CAT can actually be more accurate because it concentrates questions at the appropriate difficulty level for each examinee. Answering 30 well-targeted questions often provides better information than answering 100 questions where many are too easy or too hard to be informative.

Misconception 5: "Culturally fair tests eliminate all bias."

No test eliminates all bias—that's likely impossible. "Culturally fair" tests minimize certain types of bias, particularly content that requires specific cultural knowledge or highly developed language skills. But factors like test-taking experience, comfort with abstract reasoning tasks, and familiarity with testing situations can still vary across cultures.

Practice Tips: Making This Stick for the EPPP

Create a decision tree: Draw out scenarios and which test you'd choose. Practice thinking through: "What barriers does this client face?" and "Which test removes those barriers?"

Use acronyms: PASS for the CAS2 (Planning, Attention, Simultaneous, Successive). Think of "PASS the test" to remember it's about processing.

Remember the pairs: PPVT-5 with EVT-3 (receptive/expressive vocabulary), KABC-II and Leiter-3 (both for cultural fairness), Raven's and Leiter-3 (both nonverbal).

Age ranges matter: Make a quick reference chart of which tests work for which ages. Notice that most children's tests stop around 18-19, but a few (PPVT-5, Leiter-3, Raven's) work across the lifespan.

Link to purpose: Group the tests by their special feature:

  • Motor/speech barriers: PPVT-5, CMMS, Leiter-3, Raven's
  • Cultural/language fairness: KABC-II, Leiter-3, Raven's
  • Specific processing: CAS2
  • Infant development: FTII, Bayley-4
  • Group screening: Wonderlic, CogAT7

For CAT: Remember that it's like a GPS system—constantly recalculating the route based on your current position. It's adaptive and efficient but requires more setup and doesn't let you backtrack.

Key Takeaways

  • Alternative cognitive tests exist to overcome specific barriers like motor impairments, language differences, and cultural bias that might invalidate standard assessments

  • The CAS2 measures cognitive processing based on PASS theory: Planning, Attention, Simultaneous processing, and Successive processing

  • For clients with motor or speech impairments, consider: PPVT-5 (receptive vocabulary, age 2.5-90+), CMMS (reasoning, age 3.5-10), Leiter-3 (nonverbal cognitive assessment, age 3-75+), or Raven's SPM (abstract reasoning, age 6+)

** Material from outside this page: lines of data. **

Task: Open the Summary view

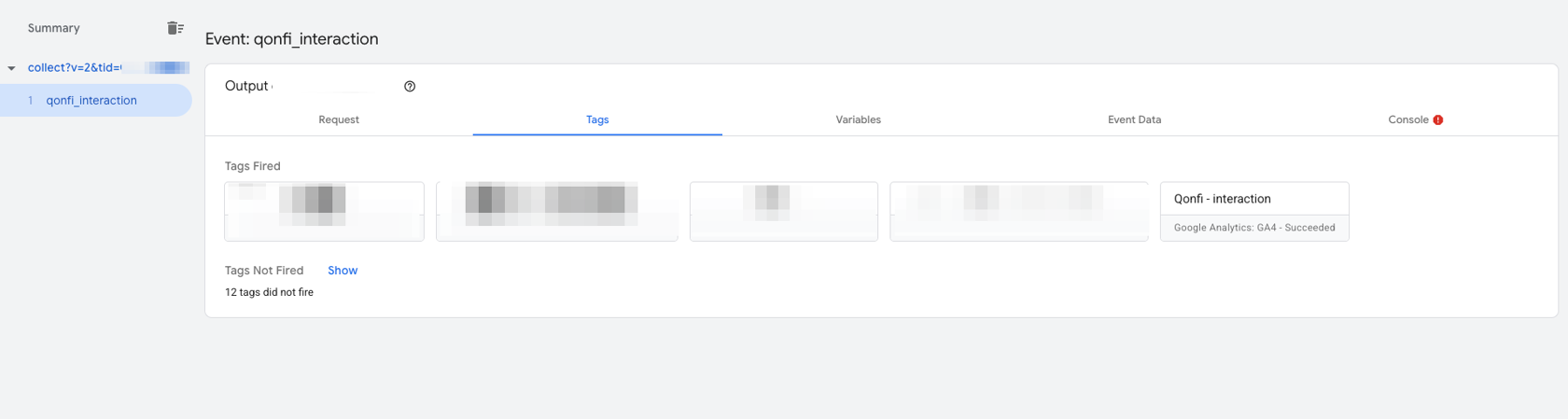Action: click(53, 28)
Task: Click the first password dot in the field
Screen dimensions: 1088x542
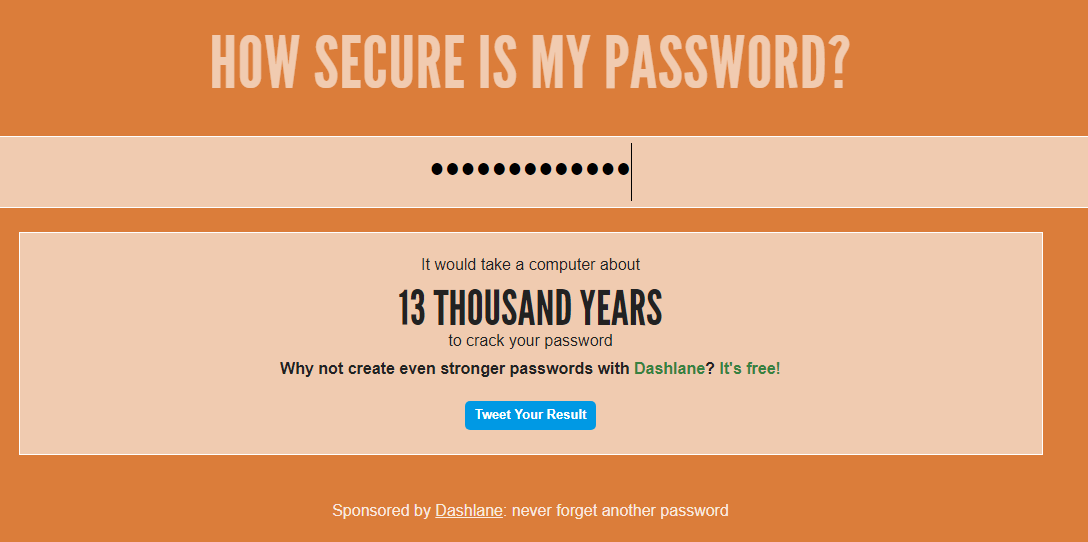Action: [x=437, y=169]
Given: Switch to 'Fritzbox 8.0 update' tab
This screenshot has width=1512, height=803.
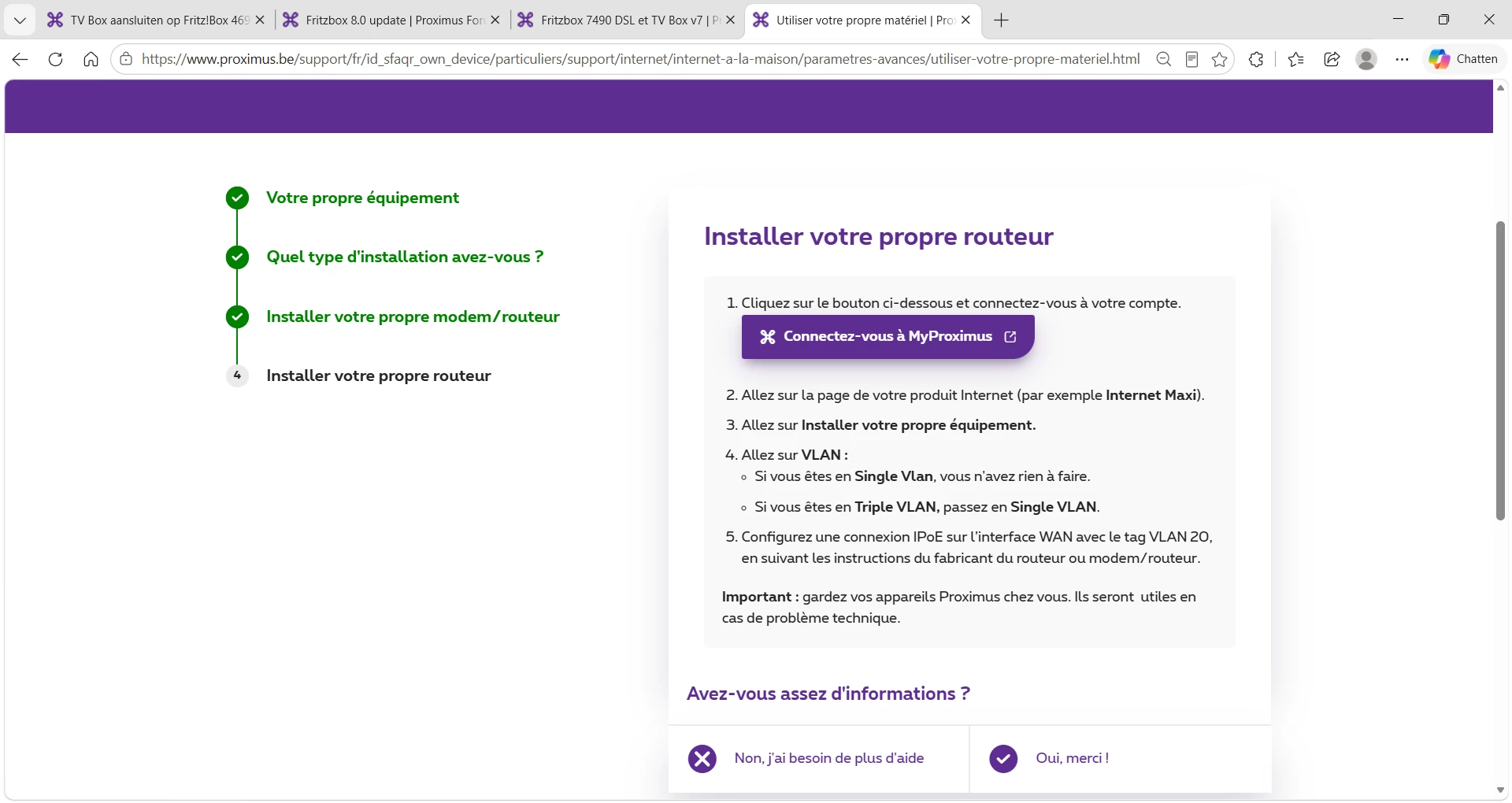Looking at the screenshot, I should (392, 20).
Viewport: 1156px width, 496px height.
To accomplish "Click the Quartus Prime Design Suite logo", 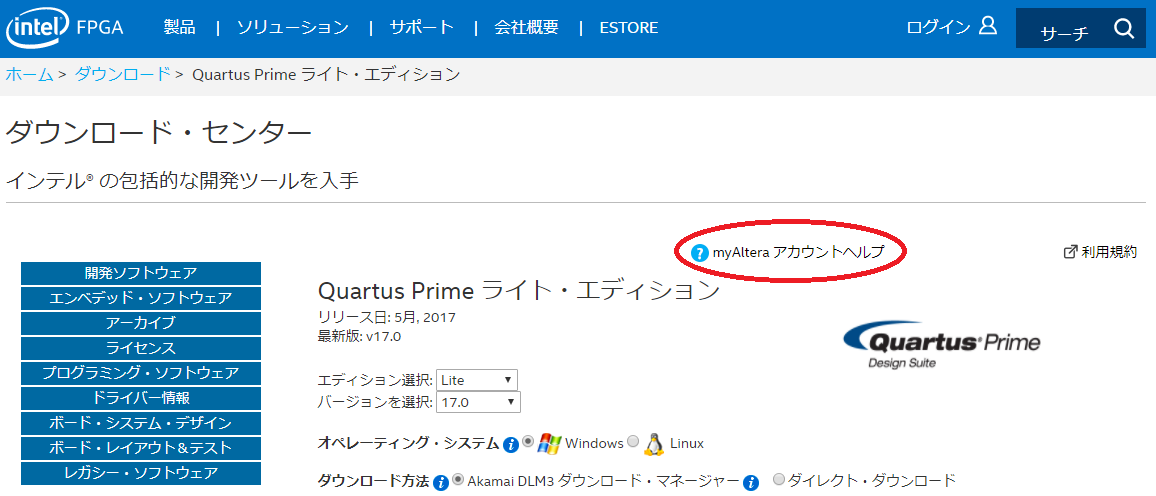I will point(941,345).
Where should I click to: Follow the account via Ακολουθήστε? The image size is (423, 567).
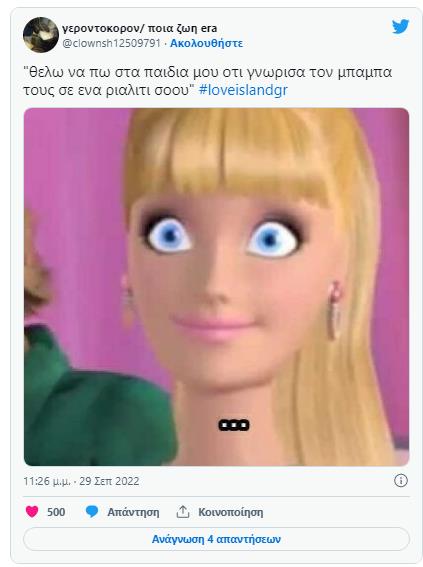click(x=206, y=43)
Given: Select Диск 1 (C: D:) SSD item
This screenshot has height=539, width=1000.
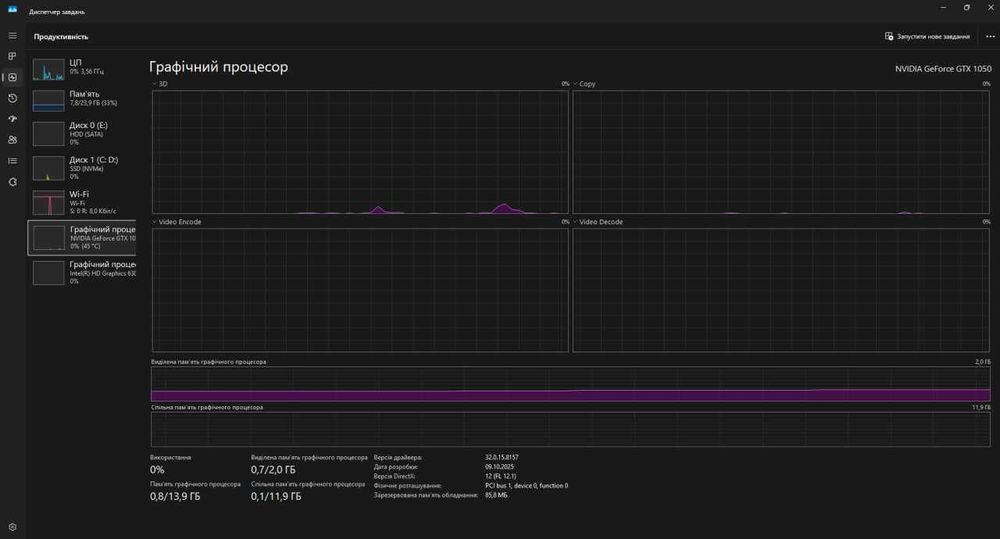Looking at the screenshot, I should [x=84, y=167].
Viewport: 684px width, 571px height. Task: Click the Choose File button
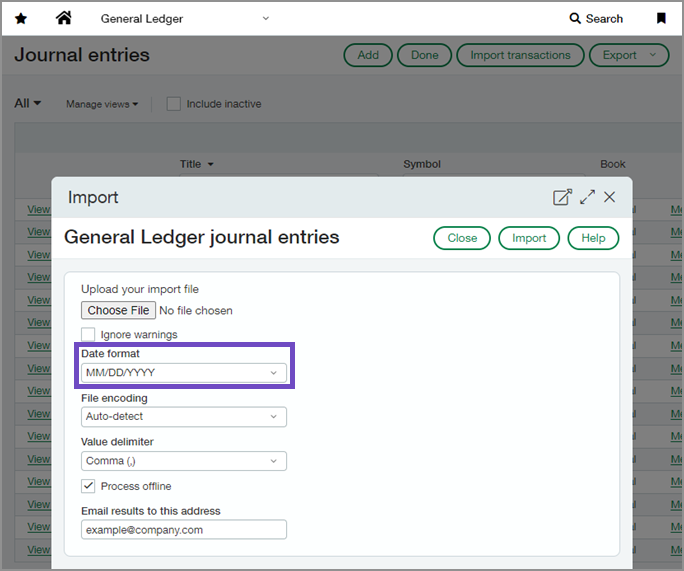click(x=118, y=311)
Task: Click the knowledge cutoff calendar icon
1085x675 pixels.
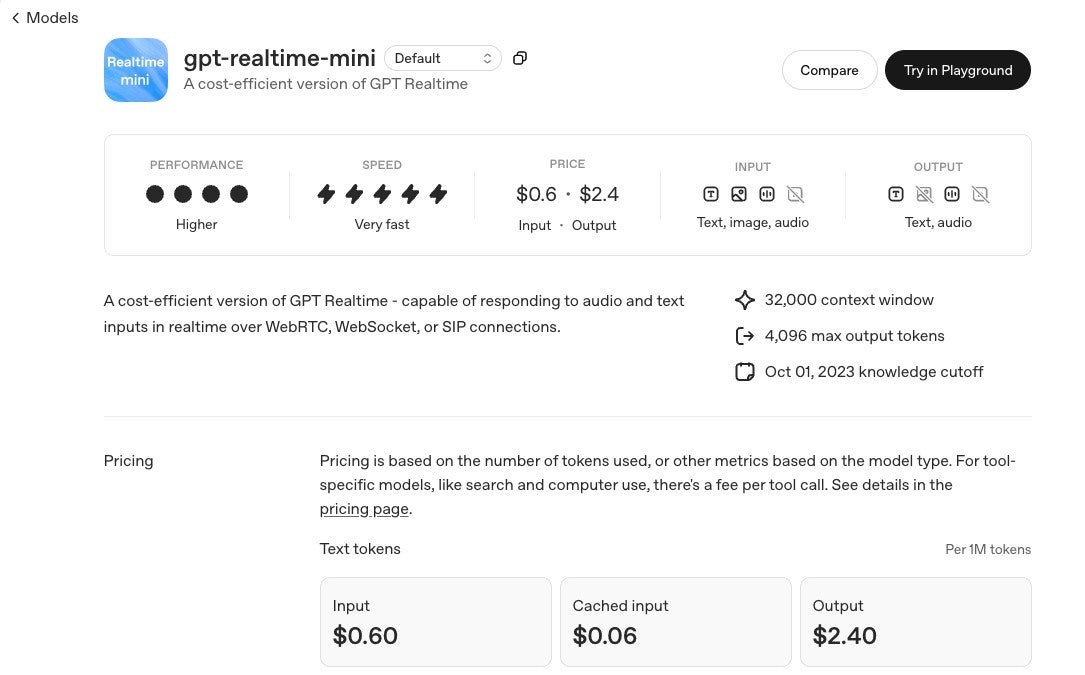Action: click(744, 372)
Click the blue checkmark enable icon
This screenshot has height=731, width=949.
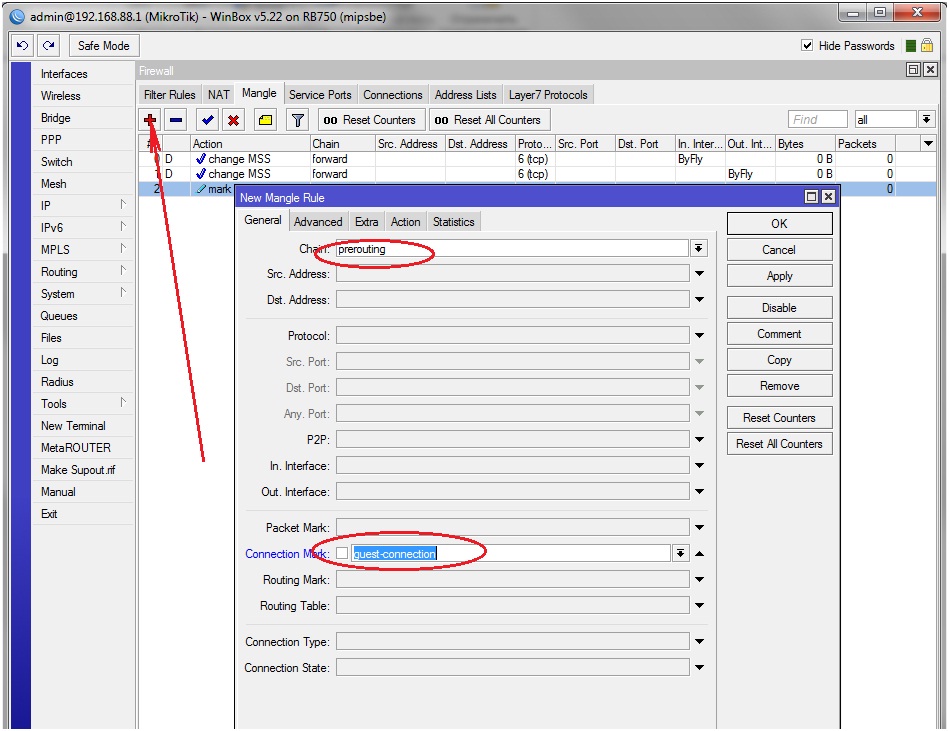point(207,120)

  • For cultural fairness and language barriers, the go-to tests are: KABC-II (can exclude knowledge scale), Leiter-3 (completely nonverbal), and Raven's SPM (minimal cultural content)

  • Raven's SPM is particularly useful for autism spectrum disorder because it doesn't rely as heavily on social communication or processing speed

  • Group tests like the Wonderlic and CogAT7 are efficient screening tools but aren't appropriate for diagnosis

  • Infant assessment uses different principles: The FTII measures information processing through visual attention, while the Bayley-4 provides comprehensive developmental assessment across five domains

  • Computerized Adaptive Testing (CAT) uses item response theory to tailor difficulty to each examinee, reducing testing time by 50% or more while maintaining or improving precision

  • Match the test to the specific clinical question and client characteristics—no single test is right for everyone, which is why these alternatives exist

Understanding these alternative assessments isn't just about memorizing facts for the EPPP. It's about having a well-stocked toolkit for the diverse clients you'll serve throughout your career. The best psychologists are the ones who can match the right assessment tool to each unique person who walks through their door.